Bukan patah hati, tapi mencoba menjadi orang ‘patah hati’ dalam tulisan



(Sumber: Google)

Dulu aku bertanya-tanya kepada diriku sendiri, apakah aku mampu menerima bila kisah kita berakhir tragis? Semisal kita tak akan pernah bersama melalui hari-hari sampai ujung rambut memutih. Dan saat ini hari-hari yang kutakutkan itu benar-benar terjadi, kita memilih untuk berpisah—tepatnya aku yang memutuskan, bukan?

Sewaktu itu aku berpikir apakah mampu mengobati luka yang kubuat sendiri, kucari jawaban itu dalam hatiku, hingga suatu hari aku merasa takut tidak mampu menghadapinya, meski begitu tetap saja keputusanku kokoh dengan memutuskan untuk segera mengakhiri segala hal yang menyangkut kisah kita. Pada akhirnya aku tahu, rupanya aku tak perlu merasa kelimpungan sendiri untuk mengobati sakit yang kurasakan lantaran hatiku sendiri tahu bagaimana cara mengobati dirinya. Dan hari ini aku tahu bahwa cara terbaik untuk mengobati segala kelelahan perasaan adalah pergi. Pergi dan melakukan pengembaraan. Kau jangan berpikir buruk tentangku, barangkali baiknya kutegaskan bahwa pergi yang kumaksud adalah menikmati perjalanan untuk meraih mimpi-mimpiku, seperti mengarungi belahan dunia lainnya. Bukankah kita memiliki mimpi yang sama?

Dengan begitu aku tak akan menyaksikan sendiri bagaimana diriku merasa menjadi perempuan paling sendu di dunia, setidaknya aku tidak menghabiskan waktu untuk mencari lagu-lagu mellow yang mesti kuputar setiap malam, menangis sepanjang malam meratapi cinta yang menyedihkan misalnya, atau melakukan hal gila yang kurasa sangat lebay dengan menghitung bintang di angkasa yang memang tak akan pernah habis meski kau menghitungnya sampai tertidur.

Seiring berjalannya waktu dan setelah hatiku merasa telah tersembuhkan, aku mulai gemar membaca buku-buku dengan akhir yang memilukan. Aku bahkan mulai berpikir dengan cerita-cerita yang berakhir bahagia; apakah cerita itu sungguh-sungguh memiliki akhir yang indah? Atau hanya karangan penulis untuk membuat pembacanya senang agar tidak mendapat omelan. Entahlah…

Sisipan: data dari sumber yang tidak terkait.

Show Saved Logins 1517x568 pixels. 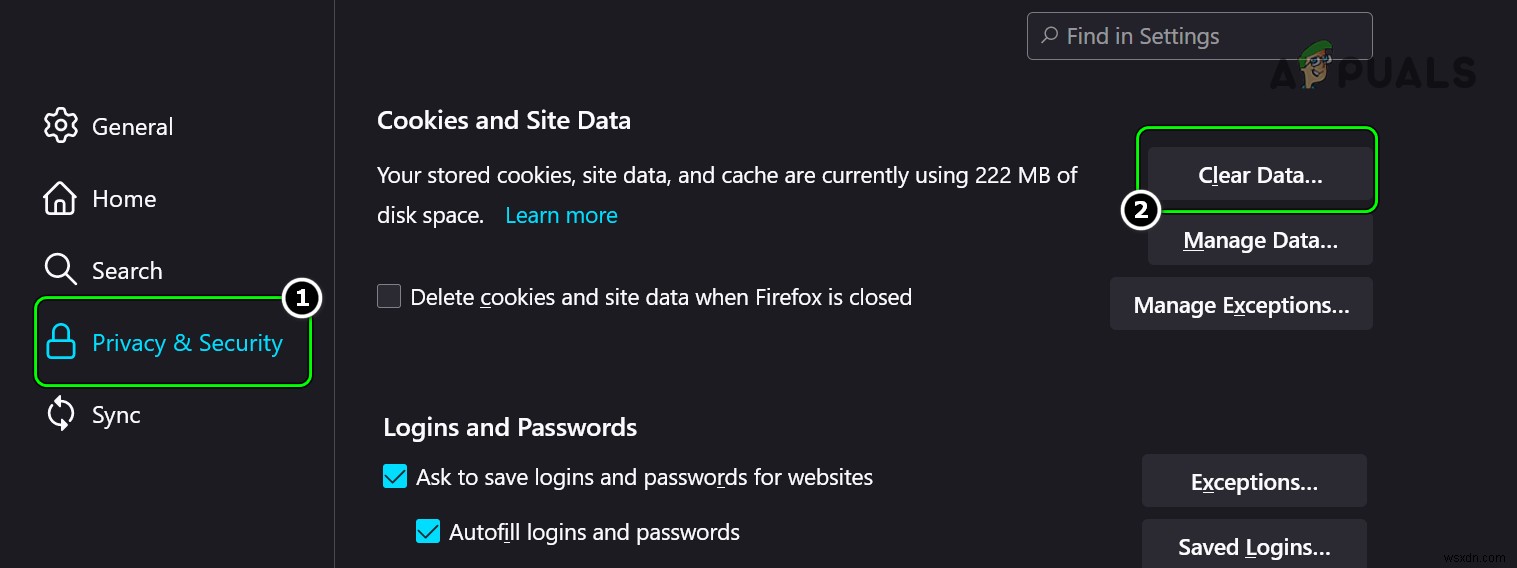1254,547
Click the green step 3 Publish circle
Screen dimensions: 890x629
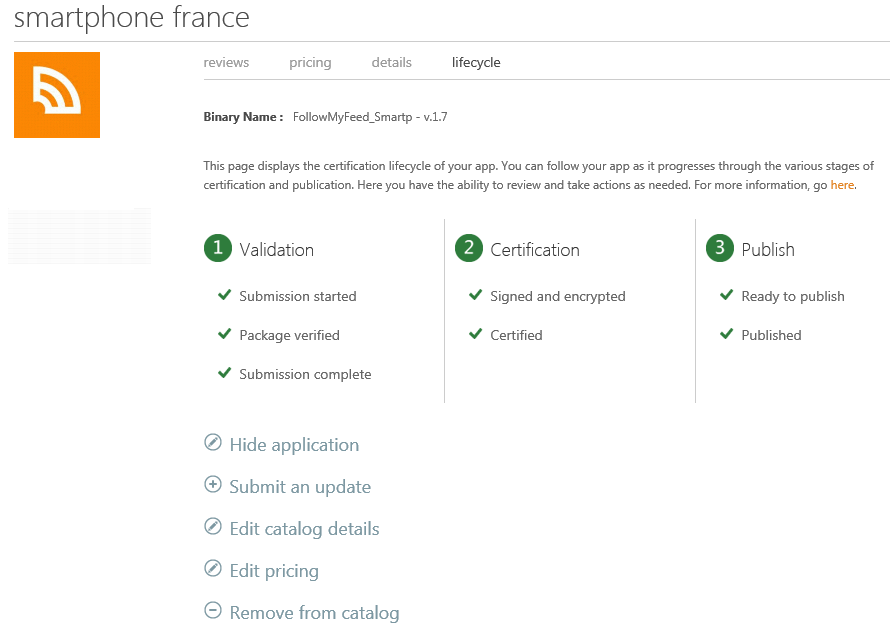720,248
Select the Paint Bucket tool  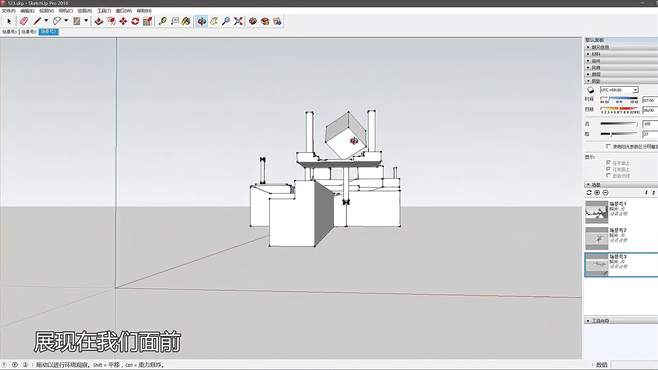tap(186, 21)
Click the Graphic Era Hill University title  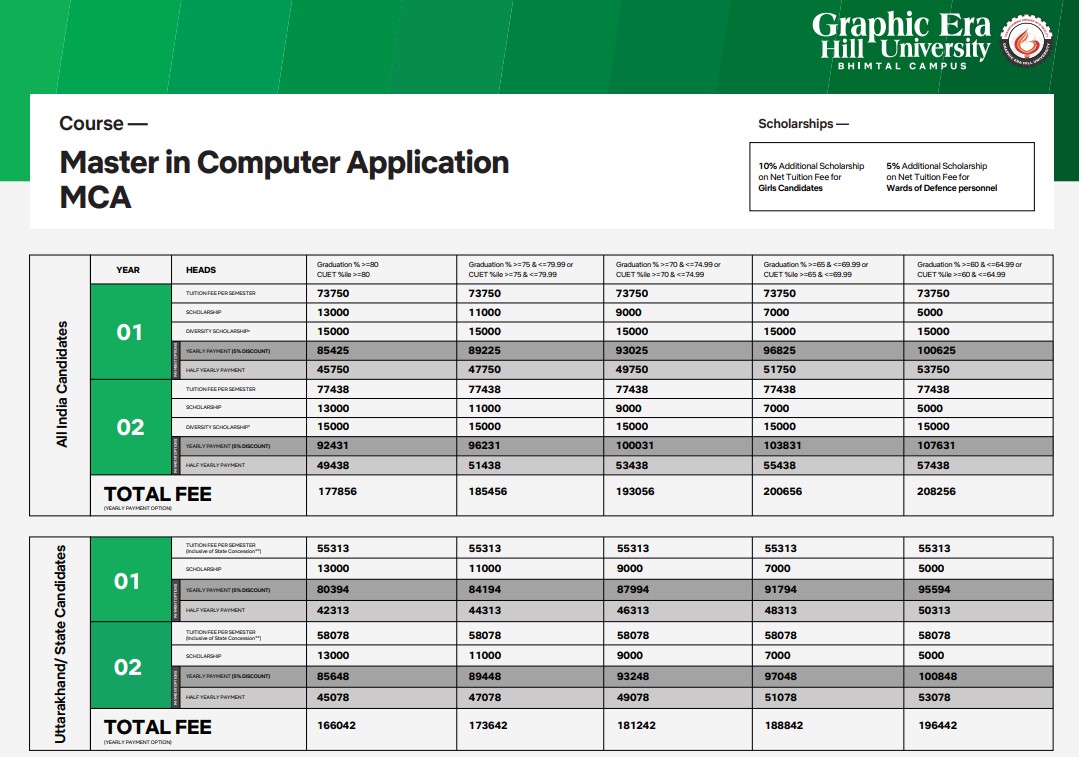[900, 36]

Bagaimana bila seseorang bertanya, apakah ini bagian dari sebuah kekecewaan? Patah hati? Kecemburuan yang menyebar dalam rasa? Sehingga semua hal yang menyenangkan mendadak diperhitungkan dan dijadikan hal yang biasa. Kupikir tidak juga. Semuanya masih normal. Kecuali kau sebagai seseorang yang melihatnya dari ruang yang berbeda.

Tidak ada yang berbeda. Sungguh, semuanya masih tetap sama hanya saja hari ini dan hari-hari selanjutnya mesti berpikir untuk membuka ‘pintu’ lebar-lebar.